Cosme Rímoli O 'adeus' de Andrés não engana ninguém. Nem ele mesmo

O 'adeus' de Andrés não engana ninguém. Nem ele mesmo

O homem que domina o Corinthians desde 2007, deixa a presidência, pela terceira vez. Mas segue mais poderoso do que nunca. Seguirá mandando

  • Cosme Rímoli | Do R7

São Paulo, Brasil

"Minha gratidão e agradecimento a vocês todos. Mais uma vez, peço desculpas por esse ano difícil que tivemos, pelos erros que cometi esse ano com vocês, sei que não é normal no Corinthians, mas neste ano foi assim.

"Desculpa mesmo.

"Agradecer pela recuperação que vocês tiveram, nós aqui sabemos que vocês trabalhavam e corriam e o resultado não vinha. Aqui dentro era compromisso, mesmo que lá fora não soubessem. Vou ficar longe de vocês um bom tempo.

"E vai, Corinthians sempre!"

Esta foi a despedida formal de Andrés Sanchez, aos jogadores do Corinthians.

Em entrevistas, ele garantiu que nunca mais volta à presidência, depois de seu terceiro mandato.

Só que nem membros da oposição, e principalmente, da situação, acreditam que ele ficará longe do poder no Parque São Jorge.

Nem ele mesmo.

Andrés Sanchez conseguiu construir uma teia no Corinthians desde a década de 90, apadrinhado por Nesi Curi, então vice-presidente de Alberto Dualib.

Da base passou para o futebol profissional e foi o representante do clube na MSI, junto a Kia Joorabchian.

Andrés não foi afetado pela investigação da polícia federal, de lavagem de dinheiro da empresa.
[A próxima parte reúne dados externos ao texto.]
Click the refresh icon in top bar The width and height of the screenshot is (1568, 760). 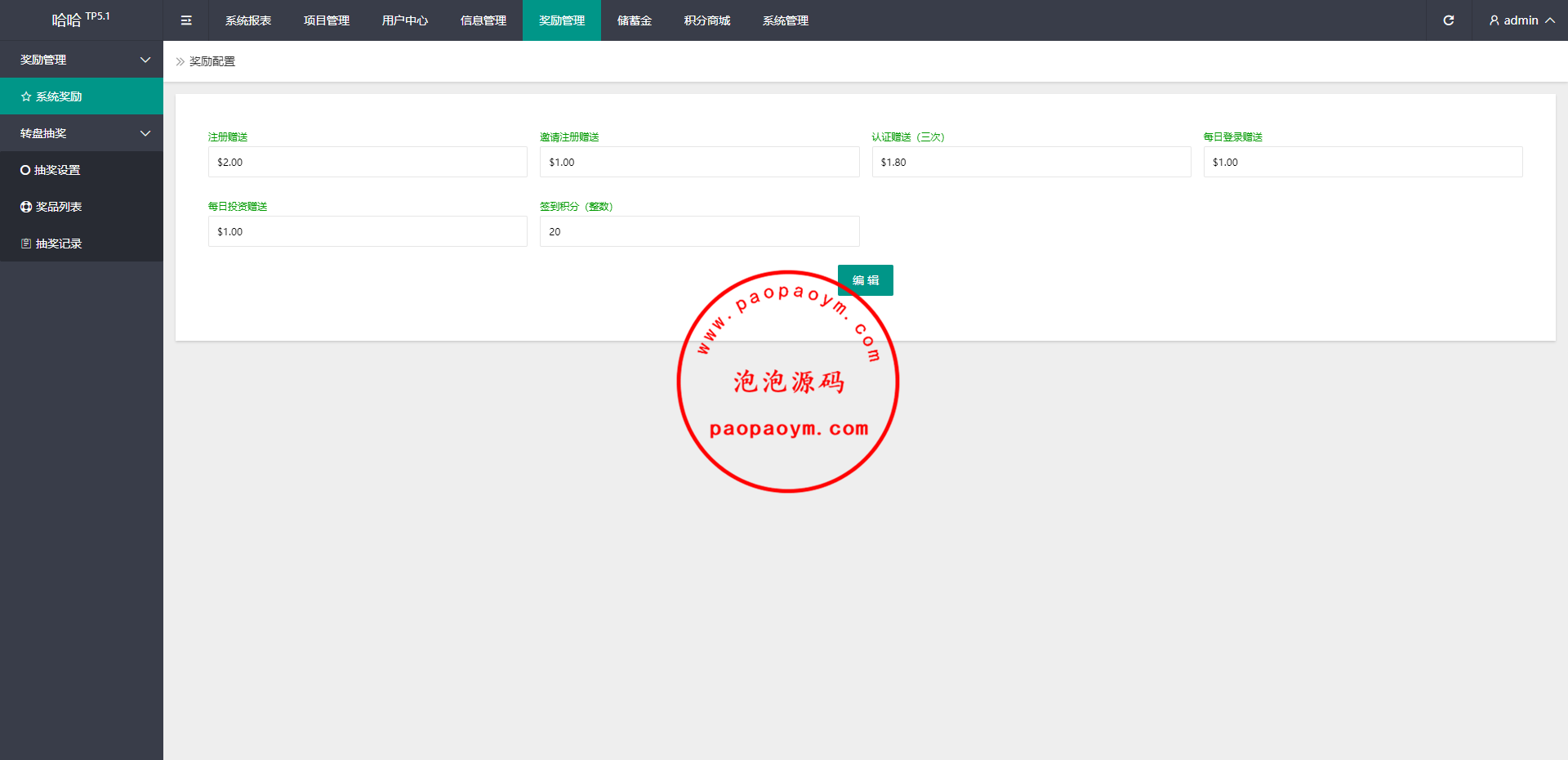coord(1448,20)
A culpa caiu toda sobre Dualib, que teve de renunciar.

Sanchez, um dos fundadores da torcida Pavilhão Nove, nome dado a uma das alas do extinto presídio Carandiru, teve total apoio das organizadas e de conselheiros para assumir a presidência do clube, em 2007.

"O baixo clero chegou para ficar", cansou de repetir Andrés, para ironizar ex-dirigentes como Roque Citadini e Romeu Tuma Júnior, que nunca mais chegaram perto do poder.

Andrés Sanchez ao explicar a negociação do novo nome do estádio. "Fui estuprado"

Andrés Sanchez ao explicar a negociação do novo nome do estádio. "Fui estuprado"

Corinthians

Andrés comanda a vida política do Corinthians há 13 anos.

Ele, melhor do que ninguém, sabe que não é preciso ser presidente para mandar.

Mesmo com Mario Gobbi e Roberto de Andrade, Sanchez era o homem das decisões mais importantes. Apesar das brigas em público.

Graças à contratação de Ronaldo, que mostrou ao dirigente as entranhas de um clube europeu e ensinou o caminho da modernização, e à amizade de Lula, e o desejo presidencial de 'facilitar ao seu time do coração um estádio moderno', Andrés Sanchez revolucionou o Corinthians.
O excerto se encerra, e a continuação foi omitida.